:: 本文抜粋

里山エネルギー株式会社が立ち上がりました!

 『里山資本主義』に語られなかった里山の現在 

 

 日本では今、ちょっとした里山ブーム。3月29日、30日の2日間、パシフィコ横浜では里山・里海の価値を見直そうと呼びかける「SATOYAMA&SATOUMIへ行こう2014」というイベントが開催されました。なんと主催はモーニング娘。が所属するアップフロントグループ。多数のアイドルが参加し、自然を守る大切さを訴えています。

 

 里山ブームのきっかけの一つに『デフレの正体経済は「人口の波」で動く』を書いた藻谷浩介さんとNHK広島取材が組んだ『里山資本主義―日本経済は「安心の原理」で動く』の出版があります。

 

 この本は森から生まれるエネルギーを地域の活力に変えた成功事例を描いていて、少子高齢化などの人口減に直面する地方の人たちに希望を与える内容だと言えるでしょう。でも、環境保全に永く関わった僕らとしてはちょっと食い足りない。日本の里山の現状についてしっかりと書かれていないのです。

 

 数10年前の里山は持続可能な資源の調達の場として人の手で管理されていました。農作物を栽培する肥料にする落ち葉かきを行い、伐採の時期に達した木々は薪・炭など燃料として使われ、山菜やきのこの採取場所として農村の暮らしの中心に存在していたのです。こうして手入れが行き届いたきれいで見通しの良い里山は子供たちの虫取りの場として、野山を駆けまわる冒険の場として機能しました。

::::

## 取り組む課題
**a)** 里山に関する抜粋によると、「SATOYAMA&SATOUMIへ行こう2014」を主催したのはどこか。
**b)** 里山に関する抜粋にある「数10年前の里山は持続可能な資源の調達の場として人の手で管理されていました。」という一文を英語に訳しなさい。
**c)** 里山に関する抜粋で、筆者たちが『里山資本主義』を「ちょっと食い足りない」と感じるのはなぜか。本文に示された理由を説明しなさい。

:: 提供データ

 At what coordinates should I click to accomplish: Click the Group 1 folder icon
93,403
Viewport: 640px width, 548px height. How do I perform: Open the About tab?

::::

## 解答例
**a)** モーニング娘。が所属するアップフロントグループである。

**b)** Several decades ago, satoyama were managed by human hands as places for procuring sustainable resources.

**c)** この本には日本の里山の現状がしっかりと書かれていないからである。